The advertiser agrees to and does indemnify and
save harmless Publisher from all loss, damage, and
liability growing out of the failure of any sweepstakes
or contest inserted by them for publication to be in
compliance and conformity with any and all laws,
orders, ordinances, and statutes of the United States,
or any of the states or subdivisions thereof.
All orders accepted are subject to acts of God, fires,
strikes, accidents, or other occurrences beyond
Publisher’s control (whether like or unlike any of
those enumerated herein) that prevent Publisher
from partially or completely producing, publishing or
distributing Hearst Magazines.
All advertisements must be clearly identified by the
trademark or signature of the advertiser.
Words such as “advertisement” will be placed with
copy that, in Publisher’s opinion, resembles editorial
matter.
Cancellations must be in writing. Cancellations for
orders are not binding on Publisher unless in writing
and received at least 45 days prior to the advertising
closing date for inside or outside cover pages and for
all inside pages, prior to the advertising closing date.

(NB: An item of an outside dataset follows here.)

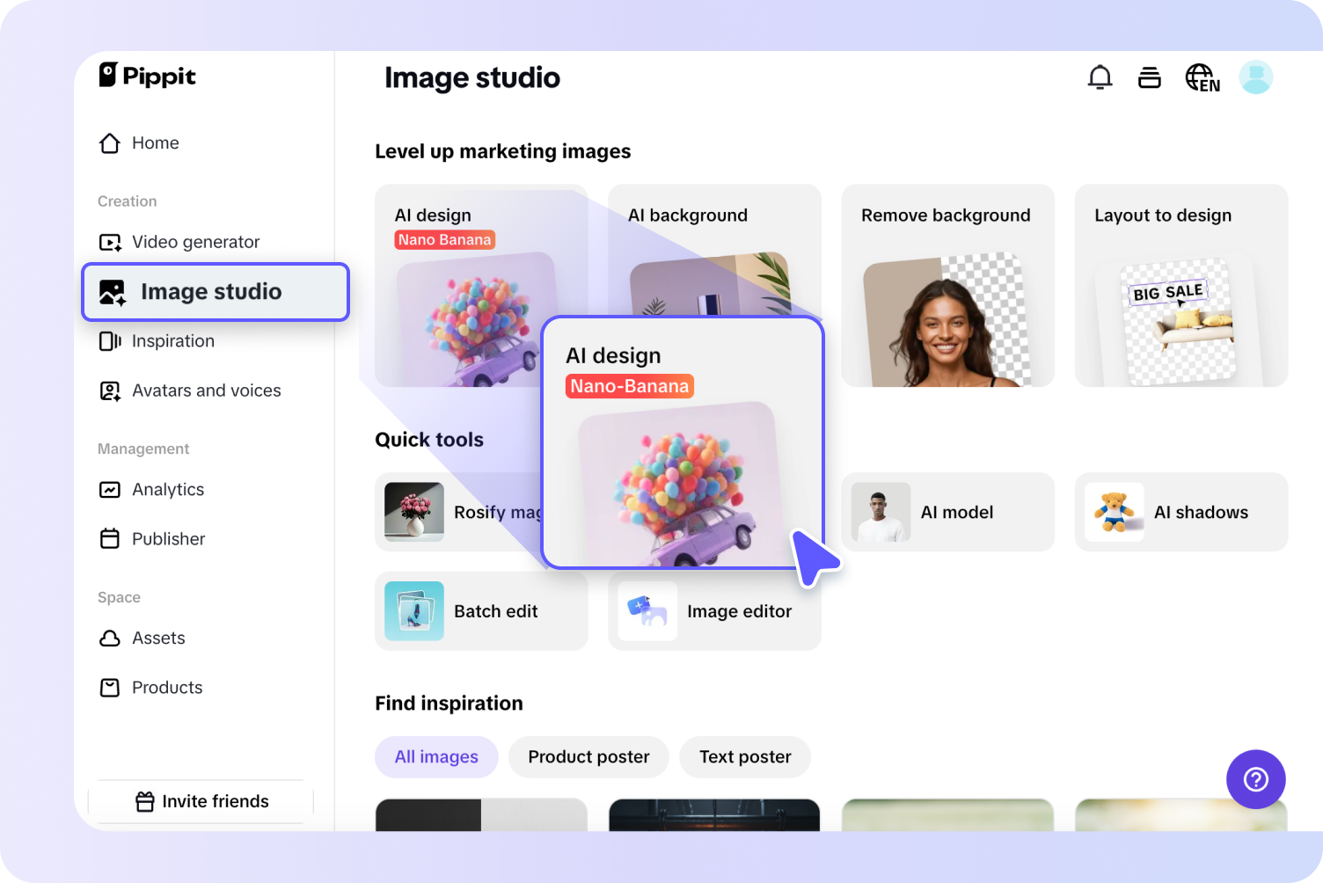Open the EN language selector

[x=1202, y=77]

Thereafter, orders may not be cancelled or changed
by the advertiser without the acknowledgement and
acceptance of Publisher. If orders are not timely
cancelled, the advertiser agrees that it will be
responsible for the cost of such cancelled
advertisements.
A copy of any proposed insert must be submitted to
Publisher prior to printing of the insert. In no event
shall Publisher be responsible for any errors or
omissions in, or the production quality of any
furnished insert.
The advertiser agrees to reimburse Publisher for all
fees and expenses, including its attorney’s fees,
incurred by Hearst in collecting or attempting to
collect charges owed for advertising placed pursuant
to this Agreement.
The parties agree that the details contained on
orders will be treated as confidential or proprietary
information and shall not be disclosed to third
parties.
Should Hearst Publisher acquire any new magazines
beyond the current list of publications (21), the
advertiser will not be entitled to any discount with
respect to such newly acquired titles during the term
of this Agreement.
Claims for circulation base shortfalls must be made
within 6 months after publication of final AAM
statements (the white sheets).
The advertiser is responsible for any and all rate base
increases that occur throughout the contract period.
Rate base adjustments are NON-NEGOTIABLE.
All issues related to advertising will be governed by
the laws of the State of New York applicable to
contracts to be performed entirely therein. Any action
brought by advertiser against Publisher relating to
advertising must be brought in the state or federal
courts in New York, New York and the parties hereby
consent to the jurisdiction of such courts.